Now
we know that present conditions have existed in the Arctic for a good
four millions of years. Prior to that, the lack of enough land made
ice cap development and the sequestering of sea ice difficult.
Present conditions are the geological anomaly.
Our
own conditions which are recent and is known as the Holocene is a
direct result of the Pleistocene Nonconformity which settled us with
a remarkably fortuitous reconfiguration of conditions that eliminated
the Northern Ice Age. It is my contention that it is deliberate or
alternatively so remarkably impossible that it is unnatural. I will
not grind the arguments out today but searching this blog will get it
for you.
This
also implies that the Pleistocene menagerie also emerged around the
same time. It also implies that all such creatures are still closely
related to present species as to allow plausible recovery through DNA
recovery and cloning. This will include the short faced bear, the
dire wolf, the giant beaver, the mega lion, the giant elk and many
others. They are already tackling the mammoth.
How Brown and Polar
Bears Split Up, but Continued Coupling
A new study extends
the origin of polar bears back to 5 million years instead of 600,000.
By JAMES GORMAN
For many years,
scientists who study the history of life on earth had to make do with
fossils.
That worked out well
enough for some species that left bones to be buried in river
sediment, or impressions in mud that turned to stone.
But other creatures,
like polar bears, live in more ephemeral environments.
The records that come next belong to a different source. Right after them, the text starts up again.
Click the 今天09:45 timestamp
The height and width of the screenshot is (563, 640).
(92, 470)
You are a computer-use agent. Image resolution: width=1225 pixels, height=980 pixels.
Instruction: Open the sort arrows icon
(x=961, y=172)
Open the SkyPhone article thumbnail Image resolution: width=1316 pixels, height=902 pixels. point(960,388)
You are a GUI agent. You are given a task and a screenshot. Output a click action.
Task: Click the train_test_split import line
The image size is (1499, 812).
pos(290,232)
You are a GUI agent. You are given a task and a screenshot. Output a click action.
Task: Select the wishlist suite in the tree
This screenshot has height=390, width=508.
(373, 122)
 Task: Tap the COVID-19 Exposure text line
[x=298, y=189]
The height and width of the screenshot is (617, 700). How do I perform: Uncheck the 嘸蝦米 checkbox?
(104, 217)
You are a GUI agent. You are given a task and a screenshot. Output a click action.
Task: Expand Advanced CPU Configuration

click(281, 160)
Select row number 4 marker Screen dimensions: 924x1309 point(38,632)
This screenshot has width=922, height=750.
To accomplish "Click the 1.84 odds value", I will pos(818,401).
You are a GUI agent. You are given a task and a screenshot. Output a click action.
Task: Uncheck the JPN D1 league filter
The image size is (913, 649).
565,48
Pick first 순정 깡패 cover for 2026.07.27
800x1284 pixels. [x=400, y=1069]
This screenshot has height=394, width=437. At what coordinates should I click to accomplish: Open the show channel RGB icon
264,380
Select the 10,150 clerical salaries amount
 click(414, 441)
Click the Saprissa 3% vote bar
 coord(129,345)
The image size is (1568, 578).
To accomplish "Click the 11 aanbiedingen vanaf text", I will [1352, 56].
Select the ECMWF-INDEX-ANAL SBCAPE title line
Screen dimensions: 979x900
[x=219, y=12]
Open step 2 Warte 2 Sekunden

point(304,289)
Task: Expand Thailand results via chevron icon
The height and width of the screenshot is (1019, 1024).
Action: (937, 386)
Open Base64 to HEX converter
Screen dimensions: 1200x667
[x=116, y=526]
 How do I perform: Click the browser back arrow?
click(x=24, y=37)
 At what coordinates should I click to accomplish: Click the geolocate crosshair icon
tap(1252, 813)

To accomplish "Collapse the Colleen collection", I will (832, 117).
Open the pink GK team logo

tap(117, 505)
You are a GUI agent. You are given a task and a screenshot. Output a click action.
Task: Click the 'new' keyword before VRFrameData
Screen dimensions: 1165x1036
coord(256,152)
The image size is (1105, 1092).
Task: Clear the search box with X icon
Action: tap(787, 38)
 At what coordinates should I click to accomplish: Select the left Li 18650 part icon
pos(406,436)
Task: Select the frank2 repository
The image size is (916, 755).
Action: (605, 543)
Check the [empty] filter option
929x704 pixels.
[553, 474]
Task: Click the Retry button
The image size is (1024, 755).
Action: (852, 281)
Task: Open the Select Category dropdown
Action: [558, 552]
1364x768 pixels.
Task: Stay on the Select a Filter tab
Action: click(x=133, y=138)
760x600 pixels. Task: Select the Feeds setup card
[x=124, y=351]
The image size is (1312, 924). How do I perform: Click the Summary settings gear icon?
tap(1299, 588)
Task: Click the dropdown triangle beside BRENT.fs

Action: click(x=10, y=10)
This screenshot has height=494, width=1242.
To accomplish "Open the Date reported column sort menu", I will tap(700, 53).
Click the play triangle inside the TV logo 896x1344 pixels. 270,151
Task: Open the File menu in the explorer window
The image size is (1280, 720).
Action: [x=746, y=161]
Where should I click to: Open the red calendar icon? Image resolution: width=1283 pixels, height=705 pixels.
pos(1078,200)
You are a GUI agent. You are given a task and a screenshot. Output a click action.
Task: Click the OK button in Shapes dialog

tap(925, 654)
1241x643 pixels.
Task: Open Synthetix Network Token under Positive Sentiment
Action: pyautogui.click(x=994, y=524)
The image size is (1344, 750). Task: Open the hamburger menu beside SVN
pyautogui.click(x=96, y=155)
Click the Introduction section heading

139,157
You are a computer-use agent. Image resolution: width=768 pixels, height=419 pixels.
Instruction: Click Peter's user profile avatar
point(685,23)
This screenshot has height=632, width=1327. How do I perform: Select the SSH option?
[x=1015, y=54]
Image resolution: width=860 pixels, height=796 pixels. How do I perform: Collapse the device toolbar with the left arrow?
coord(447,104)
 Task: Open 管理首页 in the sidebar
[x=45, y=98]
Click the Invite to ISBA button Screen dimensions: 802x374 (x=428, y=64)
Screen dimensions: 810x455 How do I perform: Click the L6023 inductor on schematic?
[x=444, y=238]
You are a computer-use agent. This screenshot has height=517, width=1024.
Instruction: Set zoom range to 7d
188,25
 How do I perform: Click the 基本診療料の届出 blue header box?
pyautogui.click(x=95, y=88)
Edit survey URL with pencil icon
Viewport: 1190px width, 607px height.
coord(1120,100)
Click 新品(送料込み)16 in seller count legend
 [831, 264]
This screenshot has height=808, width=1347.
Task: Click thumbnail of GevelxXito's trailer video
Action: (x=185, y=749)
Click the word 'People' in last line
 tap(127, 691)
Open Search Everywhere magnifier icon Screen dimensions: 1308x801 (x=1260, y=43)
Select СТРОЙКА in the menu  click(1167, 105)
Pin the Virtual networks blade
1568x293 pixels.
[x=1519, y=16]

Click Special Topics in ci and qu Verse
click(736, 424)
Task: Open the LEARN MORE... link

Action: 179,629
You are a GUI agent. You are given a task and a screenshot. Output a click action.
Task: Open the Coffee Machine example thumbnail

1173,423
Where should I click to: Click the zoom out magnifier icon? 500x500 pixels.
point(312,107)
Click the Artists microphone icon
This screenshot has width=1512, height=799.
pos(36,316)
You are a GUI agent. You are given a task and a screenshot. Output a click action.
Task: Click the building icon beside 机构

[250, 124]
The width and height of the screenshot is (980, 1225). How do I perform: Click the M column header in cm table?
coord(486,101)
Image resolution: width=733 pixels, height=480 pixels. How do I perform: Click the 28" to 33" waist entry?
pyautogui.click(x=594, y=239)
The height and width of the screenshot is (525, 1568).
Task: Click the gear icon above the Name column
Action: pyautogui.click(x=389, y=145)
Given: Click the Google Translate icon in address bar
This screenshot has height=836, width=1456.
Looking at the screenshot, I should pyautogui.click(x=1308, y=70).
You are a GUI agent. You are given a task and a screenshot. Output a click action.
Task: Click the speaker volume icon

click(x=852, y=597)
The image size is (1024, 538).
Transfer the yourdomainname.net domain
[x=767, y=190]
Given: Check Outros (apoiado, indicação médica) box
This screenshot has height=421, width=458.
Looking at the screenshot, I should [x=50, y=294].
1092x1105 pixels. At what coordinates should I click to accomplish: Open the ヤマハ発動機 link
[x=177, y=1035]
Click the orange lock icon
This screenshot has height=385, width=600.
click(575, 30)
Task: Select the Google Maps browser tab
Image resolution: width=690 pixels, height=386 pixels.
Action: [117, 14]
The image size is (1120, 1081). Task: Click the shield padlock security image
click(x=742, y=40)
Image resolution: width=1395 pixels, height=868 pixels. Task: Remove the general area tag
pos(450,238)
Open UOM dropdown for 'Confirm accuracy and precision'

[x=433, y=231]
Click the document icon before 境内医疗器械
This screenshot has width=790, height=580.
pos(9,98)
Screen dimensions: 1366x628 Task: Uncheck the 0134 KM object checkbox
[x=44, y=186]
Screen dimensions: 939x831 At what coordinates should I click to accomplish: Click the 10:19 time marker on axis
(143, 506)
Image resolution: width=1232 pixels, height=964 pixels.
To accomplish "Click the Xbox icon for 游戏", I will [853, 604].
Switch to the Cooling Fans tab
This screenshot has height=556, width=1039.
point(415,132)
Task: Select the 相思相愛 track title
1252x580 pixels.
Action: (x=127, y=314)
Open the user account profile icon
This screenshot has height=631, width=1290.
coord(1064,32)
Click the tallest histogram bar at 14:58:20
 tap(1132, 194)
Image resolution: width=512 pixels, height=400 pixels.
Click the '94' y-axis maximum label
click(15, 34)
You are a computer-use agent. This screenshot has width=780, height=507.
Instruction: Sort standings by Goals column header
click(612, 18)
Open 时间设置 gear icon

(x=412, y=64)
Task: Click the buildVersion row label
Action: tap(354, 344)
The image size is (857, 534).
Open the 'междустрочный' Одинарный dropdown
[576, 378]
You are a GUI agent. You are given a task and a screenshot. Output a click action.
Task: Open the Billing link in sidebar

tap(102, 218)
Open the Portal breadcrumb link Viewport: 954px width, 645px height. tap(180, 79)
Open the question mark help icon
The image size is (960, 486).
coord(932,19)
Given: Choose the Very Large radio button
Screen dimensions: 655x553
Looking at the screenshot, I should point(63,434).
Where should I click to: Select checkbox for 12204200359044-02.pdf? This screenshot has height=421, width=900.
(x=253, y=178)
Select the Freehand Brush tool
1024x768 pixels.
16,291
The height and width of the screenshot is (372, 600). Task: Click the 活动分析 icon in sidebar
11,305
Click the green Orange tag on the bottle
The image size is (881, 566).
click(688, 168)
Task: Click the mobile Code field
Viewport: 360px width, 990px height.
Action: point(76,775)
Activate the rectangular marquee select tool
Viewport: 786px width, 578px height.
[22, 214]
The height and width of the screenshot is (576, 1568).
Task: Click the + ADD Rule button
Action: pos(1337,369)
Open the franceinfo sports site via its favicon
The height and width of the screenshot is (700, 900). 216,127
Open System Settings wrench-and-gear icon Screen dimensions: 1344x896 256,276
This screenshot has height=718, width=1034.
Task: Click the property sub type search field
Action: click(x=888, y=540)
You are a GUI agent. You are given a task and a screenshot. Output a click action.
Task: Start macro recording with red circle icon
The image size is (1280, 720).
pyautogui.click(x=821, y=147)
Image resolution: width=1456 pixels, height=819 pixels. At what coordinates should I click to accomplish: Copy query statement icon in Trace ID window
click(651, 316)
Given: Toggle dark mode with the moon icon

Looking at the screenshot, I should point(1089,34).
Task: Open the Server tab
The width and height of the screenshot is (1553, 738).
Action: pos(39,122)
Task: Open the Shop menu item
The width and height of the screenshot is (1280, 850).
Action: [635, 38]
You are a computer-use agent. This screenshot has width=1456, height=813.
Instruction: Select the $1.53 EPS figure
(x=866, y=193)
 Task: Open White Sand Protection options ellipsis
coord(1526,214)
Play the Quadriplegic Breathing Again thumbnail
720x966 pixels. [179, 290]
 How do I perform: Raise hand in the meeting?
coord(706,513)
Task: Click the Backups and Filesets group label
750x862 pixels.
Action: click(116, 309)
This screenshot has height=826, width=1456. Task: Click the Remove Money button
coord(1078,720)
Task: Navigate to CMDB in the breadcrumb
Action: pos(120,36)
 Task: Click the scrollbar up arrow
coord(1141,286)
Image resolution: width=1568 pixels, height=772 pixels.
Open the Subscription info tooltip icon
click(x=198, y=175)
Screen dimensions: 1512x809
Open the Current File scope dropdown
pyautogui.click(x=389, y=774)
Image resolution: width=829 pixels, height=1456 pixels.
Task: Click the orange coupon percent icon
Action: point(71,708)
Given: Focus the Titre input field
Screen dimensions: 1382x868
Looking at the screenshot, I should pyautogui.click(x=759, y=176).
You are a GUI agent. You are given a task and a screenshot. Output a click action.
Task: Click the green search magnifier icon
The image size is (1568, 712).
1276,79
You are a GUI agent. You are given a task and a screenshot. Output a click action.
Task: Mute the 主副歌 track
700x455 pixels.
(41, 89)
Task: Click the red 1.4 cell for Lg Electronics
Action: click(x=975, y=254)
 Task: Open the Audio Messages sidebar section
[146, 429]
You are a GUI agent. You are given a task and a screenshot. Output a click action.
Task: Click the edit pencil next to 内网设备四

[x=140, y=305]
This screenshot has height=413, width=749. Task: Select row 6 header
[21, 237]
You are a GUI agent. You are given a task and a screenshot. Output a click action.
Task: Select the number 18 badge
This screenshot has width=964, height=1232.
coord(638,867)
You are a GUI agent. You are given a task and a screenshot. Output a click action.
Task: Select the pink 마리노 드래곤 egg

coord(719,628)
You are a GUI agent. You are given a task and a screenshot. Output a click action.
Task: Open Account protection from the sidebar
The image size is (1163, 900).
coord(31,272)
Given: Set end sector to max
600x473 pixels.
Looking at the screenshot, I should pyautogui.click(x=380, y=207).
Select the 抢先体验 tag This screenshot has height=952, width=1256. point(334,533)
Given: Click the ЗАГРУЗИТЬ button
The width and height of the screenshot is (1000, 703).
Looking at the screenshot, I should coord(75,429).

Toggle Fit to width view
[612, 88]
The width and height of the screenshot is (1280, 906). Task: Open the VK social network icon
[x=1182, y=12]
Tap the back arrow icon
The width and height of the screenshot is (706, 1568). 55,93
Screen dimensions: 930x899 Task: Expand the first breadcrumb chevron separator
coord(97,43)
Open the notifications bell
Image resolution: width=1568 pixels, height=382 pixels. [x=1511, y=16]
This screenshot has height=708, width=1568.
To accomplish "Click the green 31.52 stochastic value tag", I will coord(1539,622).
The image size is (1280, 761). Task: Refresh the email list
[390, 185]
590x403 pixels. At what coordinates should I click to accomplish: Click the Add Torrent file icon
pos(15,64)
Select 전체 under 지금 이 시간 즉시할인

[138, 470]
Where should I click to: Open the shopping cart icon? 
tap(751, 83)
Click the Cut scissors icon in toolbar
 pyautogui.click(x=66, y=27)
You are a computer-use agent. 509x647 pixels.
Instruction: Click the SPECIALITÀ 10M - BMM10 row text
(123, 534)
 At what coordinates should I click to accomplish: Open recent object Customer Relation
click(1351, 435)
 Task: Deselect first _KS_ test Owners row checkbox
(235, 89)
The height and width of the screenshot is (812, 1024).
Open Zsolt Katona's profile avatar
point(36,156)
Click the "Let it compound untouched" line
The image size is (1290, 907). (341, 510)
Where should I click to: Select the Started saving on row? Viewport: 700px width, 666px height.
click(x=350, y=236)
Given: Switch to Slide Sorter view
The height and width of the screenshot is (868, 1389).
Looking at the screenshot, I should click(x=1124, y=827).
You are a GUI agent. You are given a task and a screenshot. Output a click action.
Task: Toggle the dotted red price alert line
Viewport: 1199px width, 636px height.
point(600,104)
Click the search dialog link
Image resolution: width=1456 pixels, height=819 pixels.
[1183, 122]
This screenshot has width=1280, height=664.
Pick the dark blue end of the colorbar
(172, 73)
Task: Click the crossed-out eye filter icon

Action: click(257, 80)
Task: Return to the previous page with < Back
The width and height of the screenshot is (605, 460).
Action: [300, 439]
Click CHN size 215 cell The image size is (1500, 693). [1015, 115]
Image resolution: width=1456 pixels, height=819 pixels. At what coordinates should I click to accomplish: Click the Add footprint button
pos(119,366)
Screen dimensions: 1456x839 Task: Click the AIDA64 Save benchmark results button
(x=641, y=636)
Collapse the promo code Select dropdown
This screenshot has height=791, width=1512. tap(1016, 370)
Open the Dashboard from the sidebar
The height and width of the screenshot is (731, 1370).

When you spend
your days on floes of Arctic Sea ice, death usually means burial at
sea and skeletons lost to time.
The few polar bear
fossils found on land, where they spend much less time, are
scattered, accidental discoveries.
As a result, a good
look at the history of polar bear evolution has had to wait for
investigations of the DNA of living animals. Comparing the DNA of
different but related species can work as a kind of microscope to
look at events as the species separated — events that are otherwise
lost in deep time.
Recently, with studies
of whole genomes, the magnification on the microscope has been
increasing and greater detail has emerged. On Monday a new
report in Proceedings of the National Academy of Sciences pushed
back the origin of polar bears about four and a half million years.
The last
estimate, published in April in Science, put it at 600,000 years
ago, and the new study has it at five million. It reinforces the
previous conclusion that polar bears are not a recent spinoff of
brown bears, and it paints a more detailed picture of what the bears
have been doing all this time as they evolved into the charismatic
megafauna we now use to sell soft drinks and promote
environmental causes.
It has been a busy
couple of years for studies of polar bear evolution. In 2010, a
mitochondrial DNA study of modern bears suggested that the polar
bears might have been a recent offshoot of brown bears, perhaps only
130,000 years old. But mitochondria are little energy factories
passed down in the mother’s egg, and they tell the story of the
female line only.
The study that pushed
back polar bears’ origin to about 600,000 years ago was based on
snippets of nuclear DNA, which comes from both sexes.
But those snippets
represented only selected bits; the new study, by Webb Miller and
Stephan C. Schuster of Penn State, Charlotte Lindqvist of the
University at Buffalo, and an international team of 23 other
scientists, looked at the full genomes of polar bears, brown bears
and black bears. Dr. Lindqvist, the senior author, said the
full-genome approach enabled the scientists to look at polar bear
history in new depth. She was also the first author of the
mitochondrial DNA study.
The progress of
species formation, at least in this case, is a bit like a long,
ambivalent divorce in which the two parties separate but occasionally
fall back into bed even after the official decree.
Dr. Lindqvist, said
the DNA showed evidence of intermittent interbreeding between brown
and polar bears from the time of the split until the present — most
likely during periods of warming, when brown bears moved north and
polar bears were forced onto land.
In most brown bears
the percentage of genetic material traceable to polar bears is 2
percent. But on the Alexander Archipelago, a 300-mile-long string of
islands off the southeast coast of Alaska, the brown bears have 5 to
10 percent polar bear DNA, suggesting more frequent interbreeding.
The microscope of
whole-genome studies and comparisons also gives glimpses into the
adaptation of polar bears to the Arctic environment, including genes
for high fat content in milk and for blubber accumulation.
The report, of course,
offers new material for arguments about what will happen to the bears
as the planet warms. On the one hand, if they’ve been around so
long and have survived many episodes of warming, you could say they
ought to be used to it by now. On the other hand, you could point out
that all those warming episodes were bottlenecks in evolution that
led to a current species with much less diversity than brown bears,
so the current species is ill prepared for a new shock.
And the current
warming is happening much faster than any previous episodes.
One thing the evidence
does suggest, however, is that there may be more interbreeding ahead.